**Work instructions**
An exact copy of each record is required.

**Data for this task**

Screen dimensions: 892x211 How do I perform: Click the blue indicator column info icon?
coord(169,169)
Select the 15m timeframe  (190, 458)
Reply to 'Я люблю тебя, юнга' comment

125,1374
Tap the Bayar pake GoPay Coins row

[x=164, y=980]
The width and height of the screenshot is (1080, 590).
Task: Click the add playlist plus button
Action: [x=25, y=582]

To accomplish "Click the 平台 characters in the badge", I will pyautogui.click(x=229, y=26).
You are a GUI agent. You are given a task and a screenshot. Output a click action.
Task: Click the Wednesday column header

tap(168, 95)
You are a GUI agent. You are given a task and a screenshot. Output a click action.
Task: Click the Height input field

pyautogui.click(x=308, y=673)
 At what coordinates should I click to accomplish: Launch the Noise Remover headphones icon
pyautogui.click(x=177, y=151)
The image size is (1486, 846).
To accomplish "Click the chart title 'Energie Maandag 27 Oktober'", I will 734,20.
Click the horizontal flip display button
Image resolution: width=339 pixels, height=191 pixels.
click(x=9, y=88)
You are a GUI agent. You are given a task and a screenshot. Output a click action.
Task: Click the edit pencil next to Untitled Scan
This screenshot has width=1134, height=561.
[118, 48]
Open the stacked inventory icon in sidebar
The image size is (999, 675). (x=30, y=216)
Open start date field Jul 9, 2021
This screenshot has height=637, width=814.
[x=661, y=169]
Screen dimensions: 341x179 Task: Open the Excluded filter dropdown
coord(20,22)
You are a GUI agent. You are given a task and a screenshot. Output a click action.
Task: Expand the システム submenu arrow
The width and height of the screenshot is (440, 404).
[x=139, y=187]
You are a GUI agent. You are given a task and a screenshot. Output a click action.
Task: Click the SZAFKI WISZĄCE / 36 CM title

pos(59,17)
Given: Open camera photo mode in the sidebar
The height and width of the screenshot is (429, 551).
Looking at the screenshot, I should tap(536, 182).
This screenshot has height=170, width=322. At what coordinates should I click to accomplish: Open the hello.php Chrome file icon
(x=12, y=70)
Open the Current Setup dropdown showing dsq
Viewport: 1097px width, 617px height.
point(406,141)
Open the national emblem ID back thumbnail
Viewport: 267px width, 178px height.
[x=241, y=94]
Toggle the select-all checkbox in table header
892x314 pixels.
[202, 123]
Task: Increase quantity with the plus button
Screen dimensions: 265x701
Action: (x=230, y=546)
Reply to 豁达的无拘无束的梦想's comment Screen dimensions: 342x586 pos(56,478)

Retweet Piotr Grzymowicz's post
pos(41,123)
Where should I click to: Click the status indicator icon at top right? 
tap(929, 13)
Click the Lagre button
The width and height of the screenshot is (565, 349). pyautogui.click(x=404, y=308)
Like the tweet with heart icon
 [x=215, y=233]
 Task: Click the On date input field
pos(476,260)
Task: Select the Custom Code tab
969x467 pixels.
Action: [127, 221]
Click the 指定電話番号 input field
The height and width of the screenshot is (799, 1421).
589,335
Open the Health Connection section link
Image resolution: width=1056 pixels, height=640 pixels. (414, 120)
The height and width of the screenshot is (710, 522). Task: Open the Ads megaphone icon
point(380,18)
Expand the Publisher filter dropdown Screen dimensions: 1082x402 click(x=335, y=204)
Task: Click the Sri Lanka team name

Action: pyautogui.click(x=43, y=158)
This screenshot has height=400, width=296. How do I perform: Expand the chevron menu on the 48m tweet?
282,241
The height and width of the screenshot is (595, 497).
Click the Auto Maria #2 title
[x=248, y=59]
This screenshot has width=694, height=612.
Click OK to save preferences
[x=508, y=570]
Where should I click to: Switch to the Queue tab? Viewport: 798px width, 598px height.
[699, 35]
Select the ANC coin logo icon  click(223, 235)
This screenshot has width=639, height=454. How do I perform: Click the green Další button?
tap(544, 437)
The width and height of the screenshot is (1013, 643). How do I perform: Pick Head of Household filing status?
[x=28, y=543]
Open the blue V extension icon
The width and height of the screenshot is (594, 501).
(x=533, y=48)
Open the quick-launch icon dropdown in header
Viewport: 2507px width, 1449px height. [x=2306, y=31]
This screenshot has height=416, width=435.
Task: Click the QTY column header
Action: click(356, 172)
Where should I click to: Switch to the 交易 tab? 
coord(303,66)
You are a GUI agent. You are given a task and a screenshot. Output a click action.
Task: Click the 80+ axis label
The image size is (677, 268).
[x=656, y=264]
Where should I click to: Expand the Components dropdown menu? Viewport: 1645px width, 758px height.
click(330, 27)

**Result of this task**
Screen dimensions: 892x211 How do I perform: Click the blue indicator column info icon?
coord(169,169)
Select the 15m timeframe  (190, 458)
Reply to 'Я люблю тебя, юнга' comment

125,1374
Tap the Bayar pake GoPay Coins row

[x=164, y=980]
The width and height of the screenshot is (1080, 590).
Task: Click the add playlist plus button
Action: [x=25, y=582]

To accomplish "Click the 平台 characters in the badge", I will pyautogui.click(x=229, y=26).
You are a GUI agent. You are given a task and a screenshot. Output a click action.
Task: Click the Wednesday column header

tap(168, 95)
You are a GUI agent. You are given a task and a screenshot. Output a click action.
Task: Click the Height input field

pyautogui.click(x=308, y=673)
 At what coordinates should I click to accomplish: Launch the Noise Remover headphones icon
pyautogui.click(x=177, y=151)
The image size is (1486, 846).
To accomplish "Click the chart title 'Energie Maandag 27 Oktober'", I will 734,20.
Click the horizontal flip display button
Image resolution: width=339 pixels, height=191 pixels.
click(x=9, y=88)
You are a GUI agent. You are given a task and a screenshot. Output a click action.
Task: Click the edit pencil next to Untitled Scan
This screenshot has width=1134, height=561.
[118, 48]
Open the stacked inventory icon in sidebar
The image size is (999, 675). (x=30, y=216)
Open start date field Jul 9, 2021
This screenshot has height=637, width=814.
[x=661, y=169]
Screen dimensions: 341x179 Task: Open the Excluded filter dropdown
coord(20,22)
You are a GUI agent. You are given a task and a screenshot. Output a click action.
Task: Expand the システム submenu arrow
The width and height of the screenshot is (440, 404).
[x=139, y=187]
You are a GUI agent. You are given a task and a screenshot. Output a click action.
Task: Click the SZAFKI WISZĄCE / 36 CM title

pos(59,17)
Given: Open camera photo mode in the sidebar
The height and width of the screenshot is (429, 551).
Looking at the screenshot, I should tap(536, 182).
This screenshot has height=170, width=322. At what coordinates should I click to accomplish: Open the hello.php Chrome file icon
(x=12, y=70)
Open the Current Setup dropdown showing dsq
Viewport: 1097px width, 617px height.
point(406,141)
Open the national emblem ID back thumbnail
Viewport: 267px width, 178px height.
[x=241, y=94]
Toggle the select-all checkbox in table header
892x314 pixels.
[202, 123]
Task: Increase quantity with the plus button
Screen dimensions: 265x701
Action: (x=230, y=546)
Reply to 豁达的无拘无束的梦想's comment Screen dimensions: 342x586 pos(56,478)

Retweet Piotr Grzymowicz's post
pos(41,123)
Where should I click to: Click the status indicator icon at top right? 
tap(929, 13)
Click the Lagre button
The width and height of the screenshot is (565, 349). pyautogui.click(x=404, y=308)
Like the tweet with heart icon
 [x=215, y=233]
 Task: Click the On date input field
pos(476,260)
Task: Select the Custom Code tab
969x467 pixels.
Action: [127, 221]
Click the 指定電話番号 input field
The height and width of the screenshot is (799, 1421).
589,335
Open the Health Connection section link
Image resolution: width=1056 pixels, height=640 pixels. (414, 120)
The height and width of the screenshot is (710, 522). Task: Open the Ads megaphone icon
point(380,18)
Expand the Publisher filter dropdown Screen dimensions: 1082x402 click(x=335, y=204)
Task: Click the Sri Lanka team name

Action: pyautogui.click(x=43, y=158)
This screenshot has height=400, width=296. How do I perform: Expand the chevron menu on the 48m tweet?
282,241
The height and width of the screenshot is (595, 497).
Click the Auto Maria #2 title
[x=248, y=59]
This screenshot has width=694, height=612.
Click OK to save preferences
[x=508, y=570]
Where should I click to: Switch to the Queue tab? Viewport: 798px width, 598px height.
[699, 35]
Select the ANC coin logo icon  click(223, 235)
This screenshot has width=639, height=454. How do I perform: Click the green Další button?
tap(544, 437)
The width and height of the screenshot is (1013, 643). How do I perform: Pick Head of Household filing status?
[x=28, y=543]
Open the blue V extension icon
The width and height of the screenshot is (594, 501).
(x=533, y=48)
Open the quick-launch icon dropdown in header
Viewport: 2507px width, 1449px height. [x=2306, y=31]
This screenshot has height=416, width=435.
Task: Click the QTY column header
Action: click(356, 172)
Where should I click to: Switch to the 交易 tab? 
coord(303,66)
You are a GUI agent. You are given a task and a screenshot. Output a click action.
Task: Click the 80+ axis label
The image size is (677, 268).
[x=656, y=264]
Where should I click to: Expand the Components dropdown menu? Viewport: 1645px width, 758px height.
click(330, 27)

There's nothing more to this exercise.